I'd suspect its because a bigger part of the quality of the output comes from the tool.

You're looking at the wrong end of the animal. Don't look at the output. Look at the input.

The first (and possibly best) legal argument here has nothing to do with the details of the end product. And the music industry, in trying to kill Napster, did the heavy lifting for us already. And it is this: making an unauthorized digital copy of an artwork is considered copyright infringement.

And, long before the generative AI makes any product, even before it is trained, the folks trying to train it must make digital copies of the artworks to include them in the training set.

This is specifically why most of the early generative AIs were presented to the public "for academic use" - because academic use is usually covered by Fair Use doctrine, so that the training copy could be overlooked.

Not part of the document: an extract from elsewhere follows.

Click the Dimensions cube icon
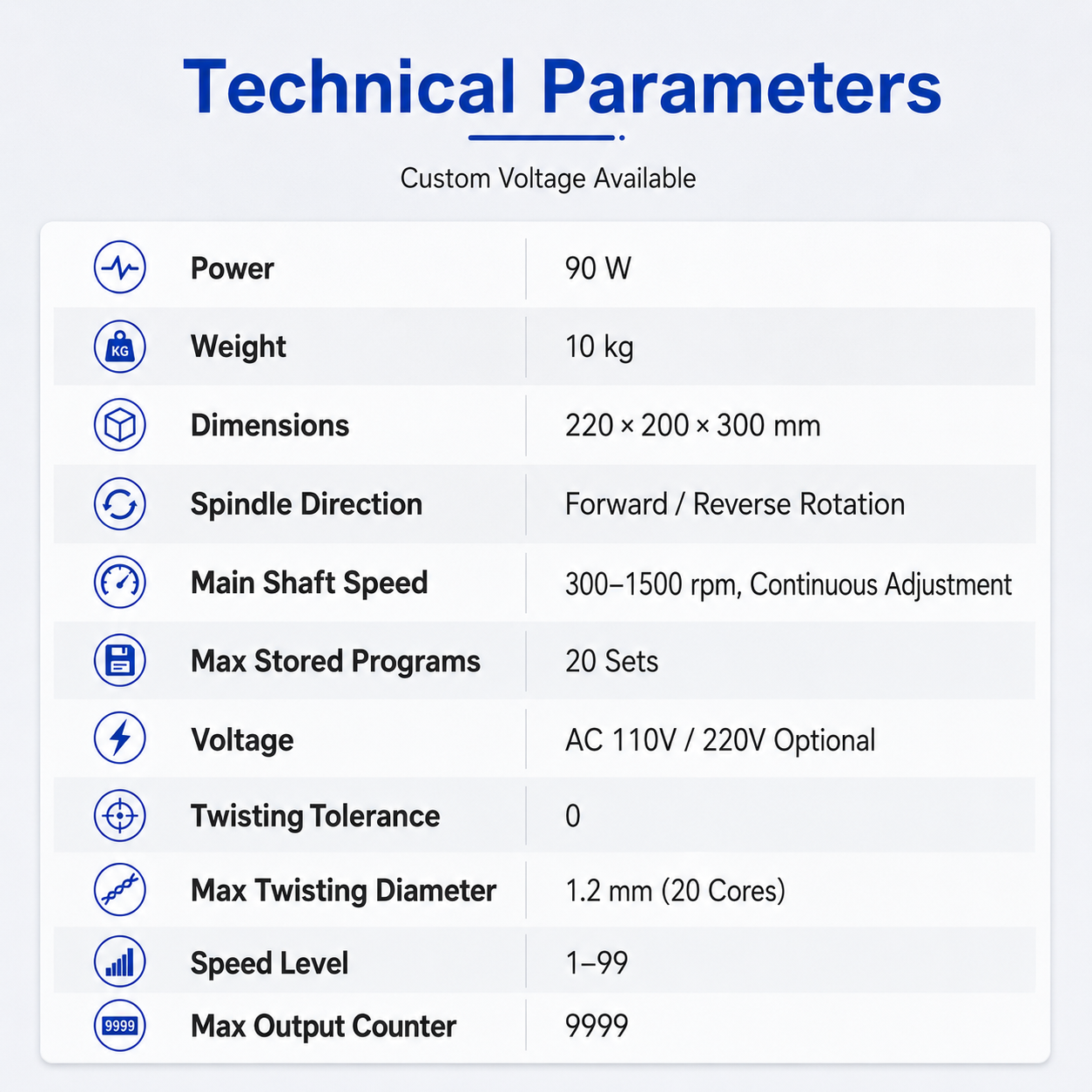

It is this act - scraping the internet and making digital copies of works as parts of the training set, that is a problem.

Again, just pay the darned artists, and this goes away.
 







Clint_L

Hero
I'm interested in a lawyer's thoughts on digital copyright and AI. Where's Snarff, these days? The issue is complicated and ongoing. I also point out that just because the law says something in one jurisdiction of the United States that doesn't make it The Law. AI are going to keep rapidly evolving, regardless.

As far as using generative AI with TTRPGs, that's already widespread. The question is the possibility of using it as more than a DM's personal assistant, but using it as the DM. I think it's inevitable. I mean, it's been done, to varying degrees of success, but as far as I know only by folks experimenting on their own with general purpose generative AI, such as ChatGPT. I've done that myself. As far as I know, there hasn't been a generative AI constructed specifically with DMing in mind, but that's only a matter of time. What happens when a generative AI is specifically built with the memory and constraints in place to run a D&D adventure? I'm interested in the results.